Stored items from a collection
>> Begin
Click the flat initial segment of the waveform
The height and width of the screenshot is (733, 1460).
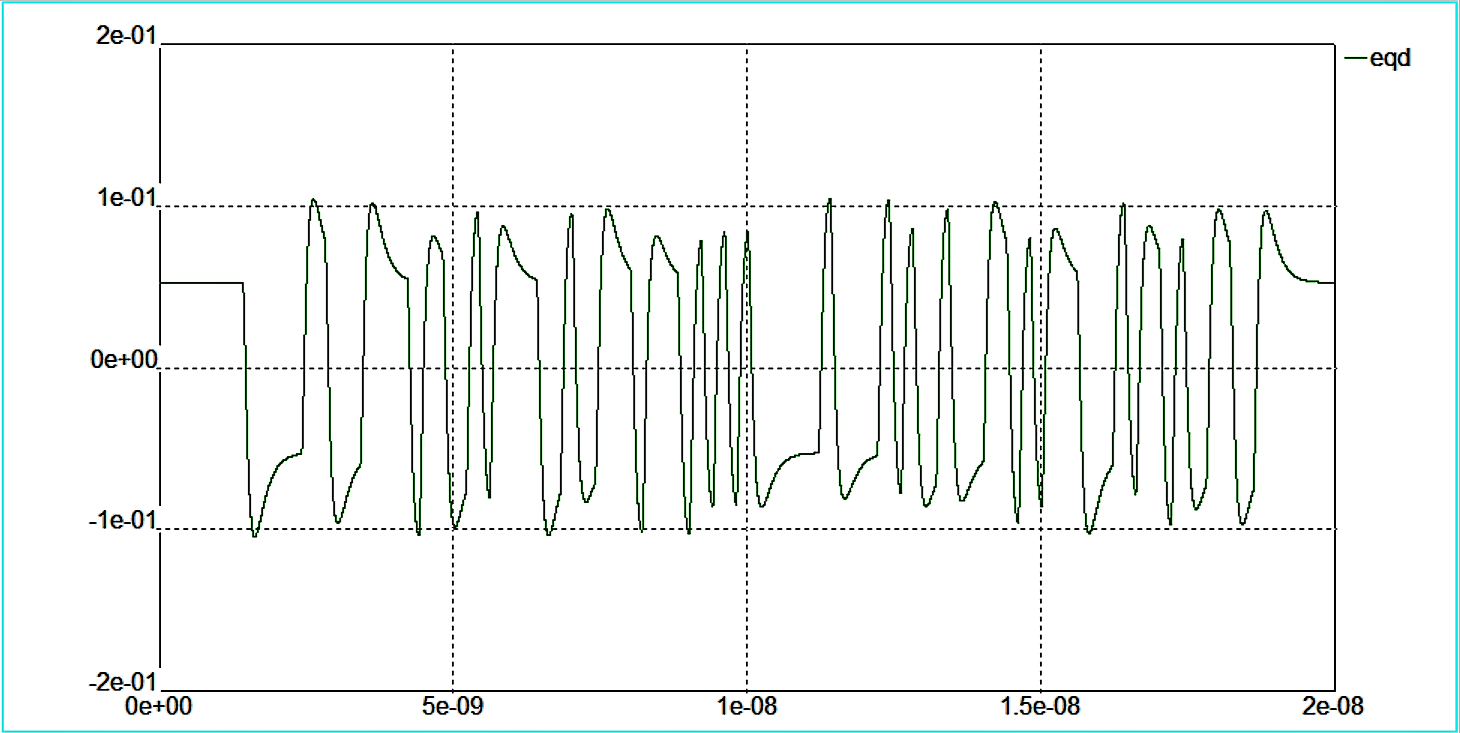(x=200, y=283)
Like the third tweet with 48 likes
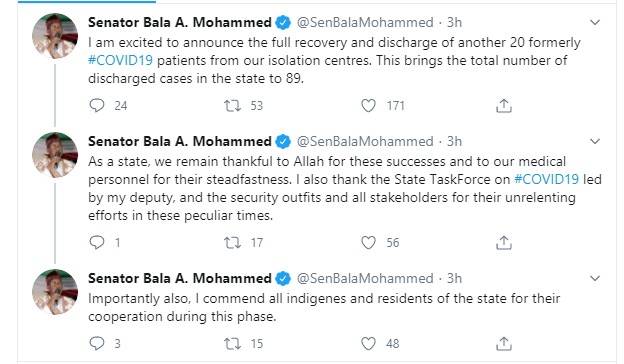 pos(368,343)
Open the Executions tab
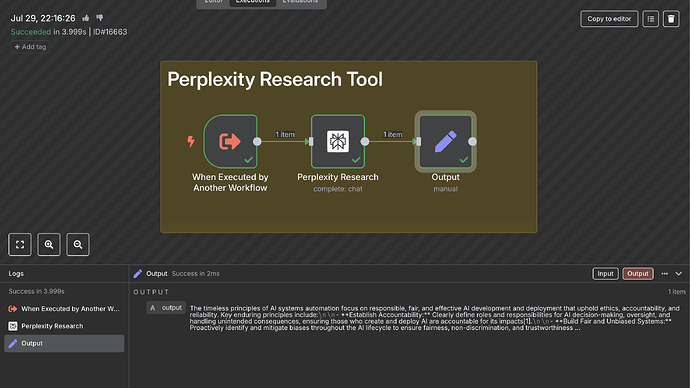 pos(253,3)
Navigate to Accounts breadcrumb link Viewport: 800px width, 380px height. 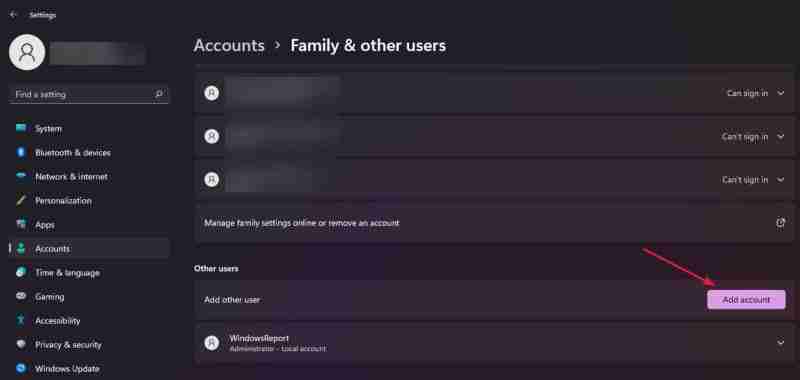coord(229,45)
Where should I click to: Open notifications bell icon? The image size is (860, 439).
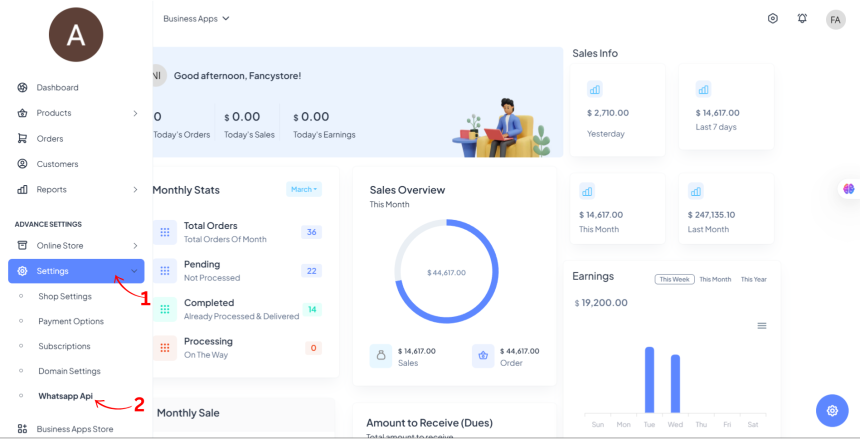(802, 19)
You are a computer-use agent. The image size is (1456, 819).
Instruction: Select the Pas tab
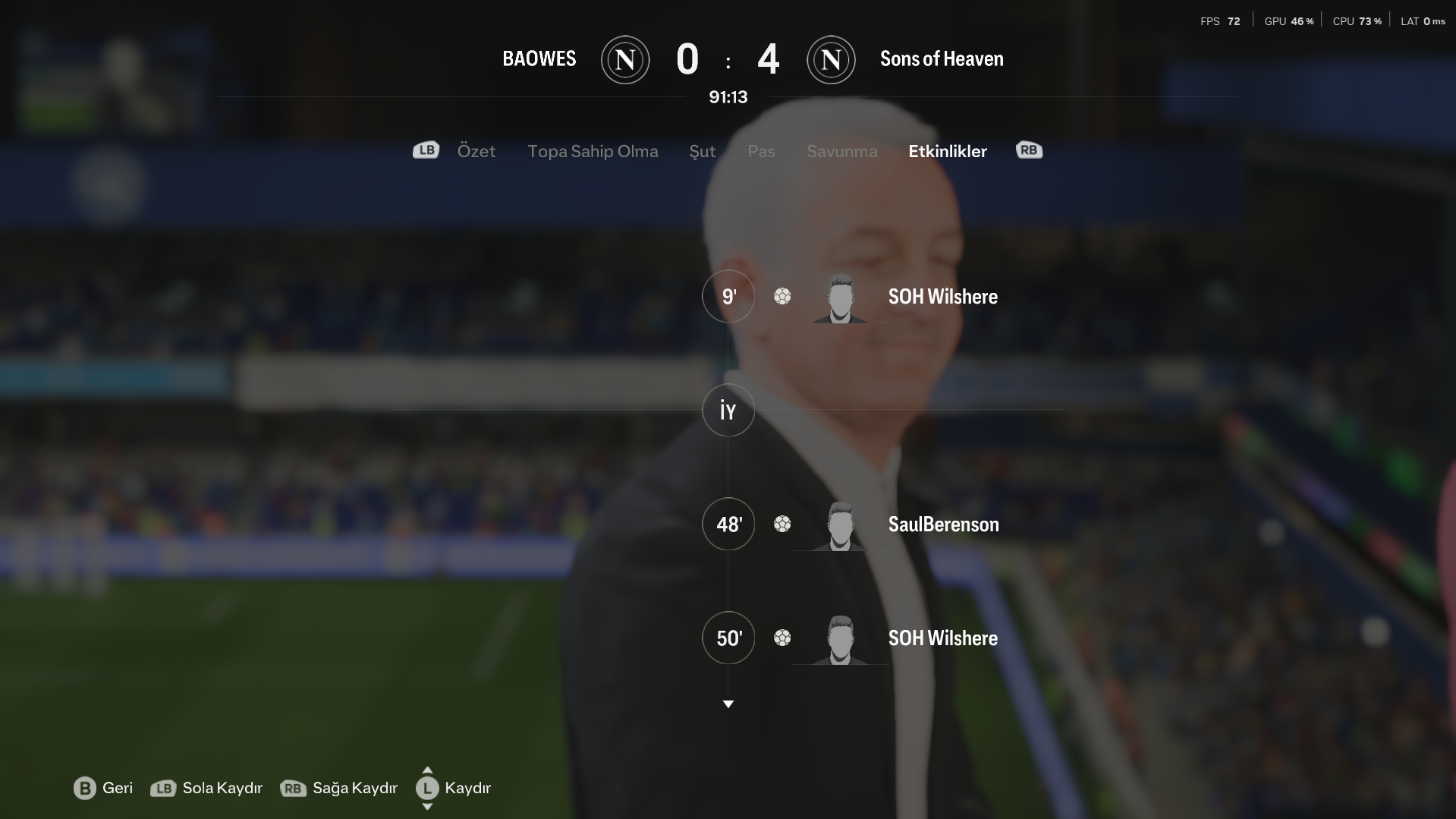pyautogui.click(x=761, y=151)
>> End
GIVEN INSTRUCTION: Rewrite the lines of the material from the line with "You are a computer-use" up to and including the last line, keeping the requests, and shift every coordinate in the answers by adding 38 to each number. Leave the pictures out.

REPLY TO THE EXERCISE:
You are a computer-use agent. The image size is (1456, 819).
Instruction: Select the Pas tab
pyautogui.click(x=799, y=189)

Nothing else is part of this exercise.